There was something off about his betrothed, Loki noted. Nevertheless, he clasped his hands in front of him and inclined his head so his helmet hid his eyes and watched.

She stood on the other end of the hall in his colours, green and gold and black wrapping around her body seamlessly, in stark contrast to her pale skin, so much like his own. Her hair, Loki thought, was just as dark as his; its length - it was very long, it seemed, despite how it was styled - was coiled around her head in elaborate braids that seemed to mimic snakes. He liked it when someone wore his colours. She must've noticed his scrutiny because she looked up, met his eyes, and smirked.

He would be hard-pressed to describe the ceremony that followed. She was someone from somewhere important - it hardly mattered to him though it evidently mattered to the All-Father. She'd come with a small envoy of handmaidens. No guards, no trinkets from her home. Just her in her ridiculously perfect gown and a few girls.

There was some magic involved. He could hear his mother chanting and feel her seidr weave across his bare skin, the hand that grasped her bare forearm. He blinked, and the moment had passed.
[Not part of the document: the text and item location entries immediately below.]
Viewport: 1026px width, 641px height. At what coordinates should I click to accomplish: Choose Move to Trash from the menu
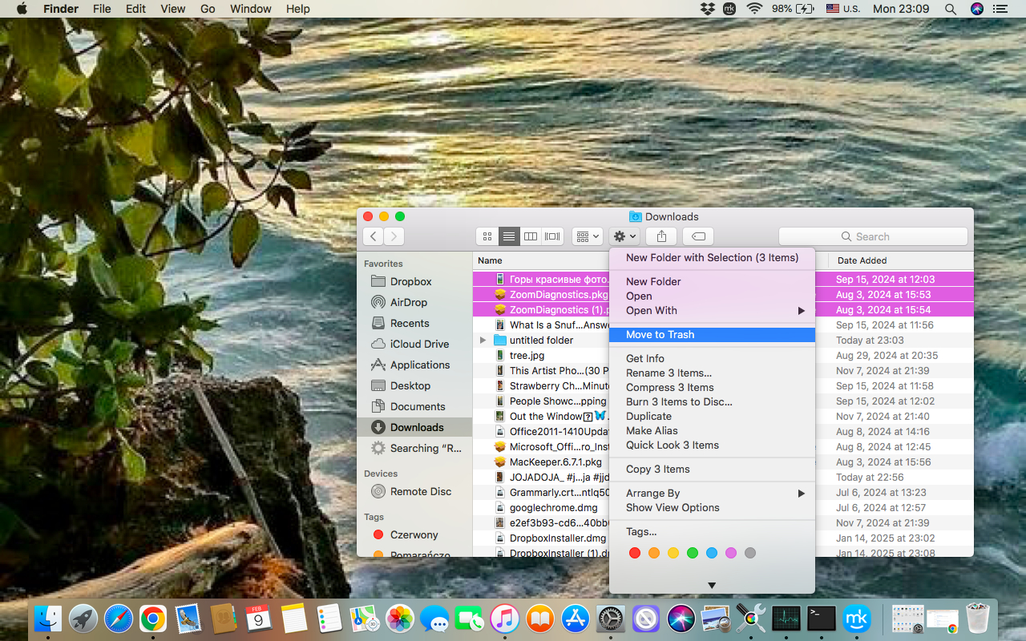pyautogui.click(x=659, y=334)
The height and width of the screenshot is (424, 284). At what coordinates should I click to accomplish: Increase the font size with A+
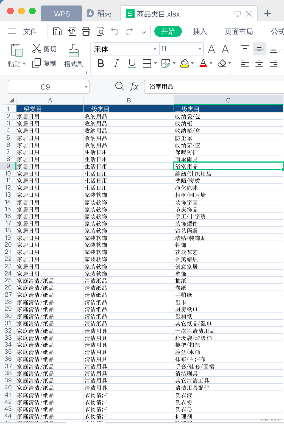211,49
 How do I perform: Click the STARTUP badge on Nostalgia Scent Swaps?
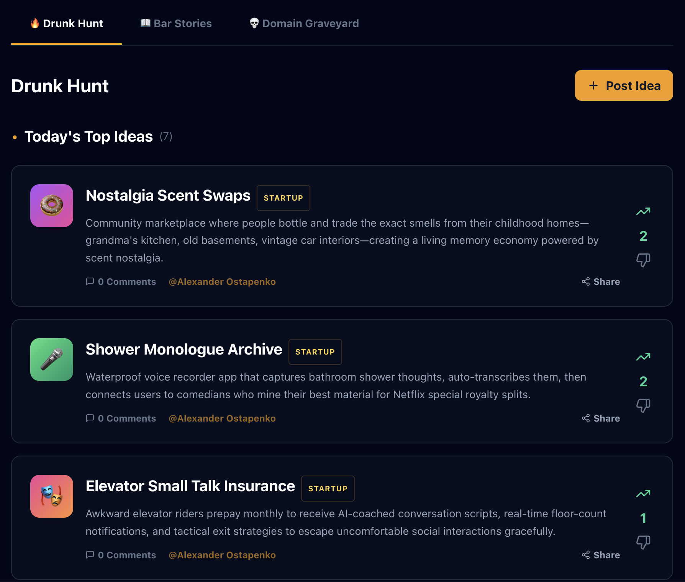283,198
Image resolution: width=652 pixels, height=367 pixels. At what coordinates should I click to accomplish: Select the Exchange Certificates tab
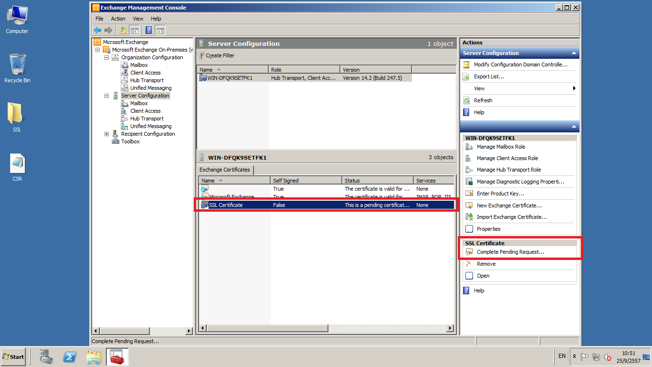pos(225,170)
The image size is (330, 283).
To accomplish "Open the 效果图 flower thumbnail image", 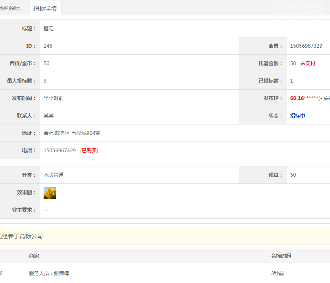I will point(50,193).

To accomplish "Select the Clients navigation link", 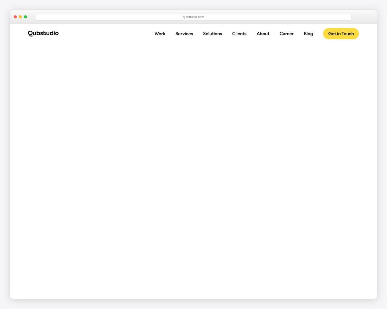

Thor had told him of the ridiculous ceremonies the Midgardians had to celebrate such an alliance (that was what it was, wasn't it?). Women dressed in frilly white skirts and men in black-and-white outfits engaging in elaborate displays of public affection who pledged themselves to each other with a few words and bands of metal. Thor had also told him how quickly those alliances dissolved. Ten years was considered quite a long relationship. Ten years was a blink of an eye.

There was feasting afterwards - Asgardians never passed up the chance to indulge in good meat and mead. He sat at the high table, watching the people laughing and singing with a sort of half-hearted indifference. He might have been a prince, but always the second.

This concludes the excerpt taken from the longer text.